Gameful learning event to encourage student ownership of learning


At Skyline High School in Ann Arbor paper rocket ships help students improve their reading comprehension.

In addition to doing exercises as a whole class, students are split into groups based on specific needs related to improving their reading levels. As a student reaches a goal or strengthens a skill, he sees his rocket ship advance further into space.

This approach was inspired by gameful learning, a strategy that encourages students to engage with their coursework by promoting a sense of autonomy, belonging and competence. Through exercises that are similar to playing video games, students actively learn and feel motivated to challenge themselves.

Gameful learning, used across U-M’s campus and shared with higher-education and K-12 instructors, will be the focus of the second Gameful Learning Summer Institute hosted by the U-M Office of Academic Innovation.

The institute offers attendees the chance to explore the gameful pedagogy and implement it in a way similar to Skyline High School’s approach. Intended for higher-education faculty, K-12 teachers, instructional designers, education technology administrators and others interested in the method, it teaches attendees about student ownership of learning.

“Anyone who watches someone play video games or board games or compete in athletic competitions knows that games are great at keeping people engaged,” said Rachel Niemer, director of strategic initiatives in the Office of Academic Innovation.

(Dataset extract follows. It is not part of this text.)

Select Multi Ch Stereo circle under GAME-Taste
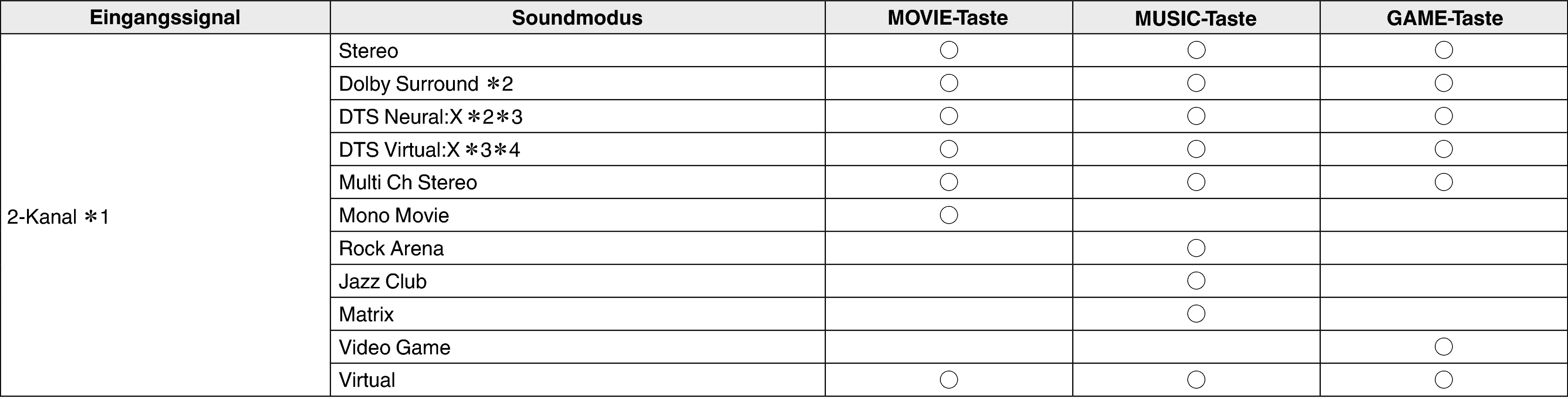The height and width of the screenshot is (399, 1568). click(x=1444, y=182)
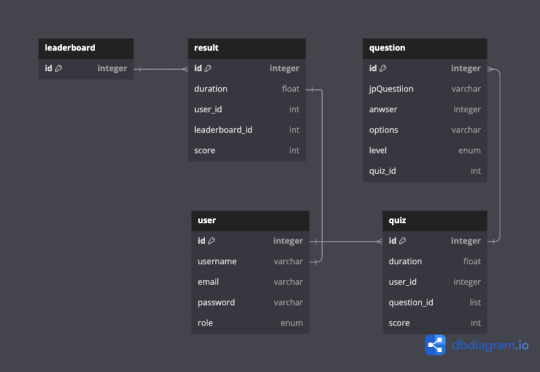This screenshot has width=540, height=372.
Task: Click the role enum row in user table
Action: coord(250,323)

“We also know that well-designed games are great learning environments, so this group of U-M faculty and staff have been taking inspiration from game-design principles for their course designs.”

The Gameful Learning Summer Institute also offers a half-day workshop on Gradecraft, a management system that supports the gameful learning strategy. Developed at U-M, Gradecraft has been implemented into more than 115 courses across U-M and other campuses.

“These courses have been really successful. Student feedback is overwhelmingly positive, and instructors report that learners are working harder and at a higher quality than in their traditionally designed courses,” Niemer said. “We wanted to share this work with (and learn from) like-minded educators beyond campus.”

The gameful learning approach has already spread beyond U-M’s campus. Peter Pasque, a U-M lecturer and Ann Arbor Public Schools instructional technology lead teacher, was involved with the rocket ship game at Skyline High School and worked on moving parts of it online.

He also helped bring gameful learning to a magnet class. Before checking out video equipment and taking it offsite, students would demonstrate their proficiency by progressing through levels as they gained specific skills.

“Gameful learning can be a way of honoring students’ knowledge and work outside of their specific class,” Pasque said.

Pasque has also found the gameful learning model to work with alternative education students as well — those whose needs aren’t met by traditional schooling due to academic or behavioral difficulties — but thinks an online format isn’t always as effective as using gameful learning with the personal relationship building that’s possible with face-to-face teaching.

“I think that so often with alternative education students the human interaction is what means the most to them,” Pasque said. “It helps them keep persevering with something they find difficult.”

Bringing this teaching style to classrooms has its challenges, and Pasque found it important to be transparent with students.

Explaining how their classroom structure would change and addressing difficulties they may face was one of Pasque’s recommendations to ease the transition. Likewise, Pasque thinks teachers and the school’s administration need to understand gameful learning is a big pedagogical change and support the additional time and training that is needed.

“I think that in order for gameful learning to be successfully integrated in the K-12 environment, it really takes a teacher that’s ready to make a pedagogical shift or has already made strides in that area,” Pasque said. “Then, teachers need to have the support and dedicated work time to be able to plan appropriately for such a big shift.”